Tuesday, September 10, 2013

RFK, Jr., sex, suicide, and Borderline Personality Disorder



New York Post

"Robert F. Kennedy Jr. grappled with what he called his biggest defect — “my lust demons” — while keeping a scorecard of more than two dozen conquests, according to his secret diary.
The thick, red journal was found in their home by his wife, Mary Richardson Kennedy, who, distraught over their impending divorce and Kennedy’s serial philandering, committed suicide last year.
... 
The couple had known each other since Richardson was 14 and a boarding-school roommate of Kennedy’s younger sister, Kerry. They married in 1994, weeks after Kennedy divorced his first wife, Emily Black, with whom he had two children.
Richardson was pregnant with their first child, Conor, when they married. They moved into the 1920 clapboard house in Westchester County."

Gotta love the Kennedy brand of Catholicism: divorce, premarital sex, and extramartial affairs.


Apparently, RFK, Jr.'s deceased wife Mary Richardson Kennedy, had the same diagnosis as Marilyn Monroe, who had affairs with both his father and his uncle:


The Daily Beast
Indeed, according to documents seen exclusively by The Daily Beast that delineated Richardson’s mental-health issues from early adolescence through her first year of marriage, Richardson, throughout her life, was waging a cyclical battle with her own mental health—ongoing feelings of depression, self-loathing, and low self-esteem. In fact, the surprise is not that she died so young, but that she willed herself to stay alive so long. Early on, unable to handle or explain her feelings, she simply quit talking for 10 days. At 22, her anorexia, diagnosed as a teenager, landed her in Boston’s McLean Hospital for three months. “During the bad episodes,” recalls a close friend, “Mary always talked about suicide.”
At 25, an initial suicide attempt, a plastic bag over her head, was thwarted when she panicked as she began running out of air; a year later, in August 1986, there was another failed attempt when Richardson vomited up the 200 barbiturates that she had swallowed. Afterward, she continued binging and purging, accompanied by regular use of alcohol and drugs, prescription and otherwise, for three years, until 1989 when, through AA, she managed to stop everything until 2005.
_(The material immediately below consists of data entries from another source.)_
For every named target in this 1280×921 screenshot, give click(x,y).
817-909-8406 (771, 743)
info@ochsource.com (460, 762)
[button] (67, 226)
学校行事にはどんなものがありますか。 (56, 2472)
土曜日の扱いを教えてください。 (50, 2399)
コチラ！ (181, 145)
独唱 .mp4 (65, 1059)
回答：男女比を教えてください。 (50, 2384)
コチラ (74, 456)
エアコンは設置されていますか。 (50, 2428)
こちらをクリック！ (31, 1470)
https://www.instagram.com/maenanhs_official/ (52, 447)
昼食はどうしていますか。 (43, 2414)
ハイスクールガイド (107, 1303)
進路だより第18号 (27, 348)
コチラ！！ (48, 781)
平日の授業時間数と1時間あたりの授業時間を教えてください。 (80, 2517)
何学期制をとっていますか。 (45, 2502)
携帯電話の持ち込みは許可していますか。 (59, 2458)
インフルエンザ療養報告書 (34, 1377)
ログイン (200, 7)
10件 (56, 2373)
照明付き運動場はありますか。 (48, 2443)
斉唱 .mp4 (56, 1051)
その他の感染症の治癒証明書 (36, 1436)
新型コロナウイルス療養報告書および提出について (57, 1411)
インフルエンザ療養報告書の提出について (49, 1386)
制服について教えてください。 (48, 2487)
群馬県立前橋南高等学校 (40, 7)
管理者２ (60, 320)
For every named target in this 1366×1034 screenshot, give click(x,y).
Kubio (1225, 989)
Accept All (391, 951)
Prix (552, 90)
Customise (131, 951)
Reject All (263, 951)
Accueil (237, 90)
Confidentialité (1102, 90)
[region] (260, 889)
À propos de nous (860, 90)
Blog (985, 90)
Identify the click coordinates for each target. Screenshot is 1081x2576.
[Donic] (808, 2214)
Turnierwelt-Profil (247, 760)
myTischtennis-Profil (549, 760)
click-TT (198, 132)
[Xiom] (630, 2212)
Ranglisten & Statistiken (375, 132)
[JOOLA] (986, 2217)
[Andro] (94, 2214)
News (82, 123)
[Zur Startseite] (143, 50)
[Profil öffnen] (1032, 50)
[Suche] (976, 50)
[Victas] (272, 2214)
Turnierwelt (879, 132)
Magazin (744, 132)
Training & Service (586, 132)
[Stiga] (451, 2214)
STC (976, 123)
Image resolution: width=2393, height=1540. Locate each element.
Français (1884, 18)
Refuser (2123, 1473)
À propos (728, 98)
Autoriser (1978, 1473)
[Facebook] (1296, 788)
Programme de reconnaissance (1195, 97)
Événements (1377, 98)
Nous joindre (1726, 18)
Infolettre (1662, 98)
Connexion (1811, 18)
Richardson—and many who knew her—never bought her 2009 diagnosis of borderline personality disorder by specialist in the field Dr. John Gunderson. But Kennedy felt Richardson exhibited classic signs of the personality disorder that produces intense and unstable interpersonal relationships; anorexia; chronic feelings of emptiness; fear of abandonment; idealization and devaluation of herself and others; intense, inappropriate anger, most often aimed at Kennedy, he has claimed; a labile personality, capable of instantaneously “switching” from rage to euphoria and recurrent suicidal gestures or threats. (Ten percent of borderlines kill themselves.)

“In two seconds flat,” says Hoving, “Mary could flip from anger and rage into white-picket-fence mode, put on her Martha Stewart face and convince anybody, including her own family, that she was in control of her faculties, environment, and personal matters. It was always jarring.”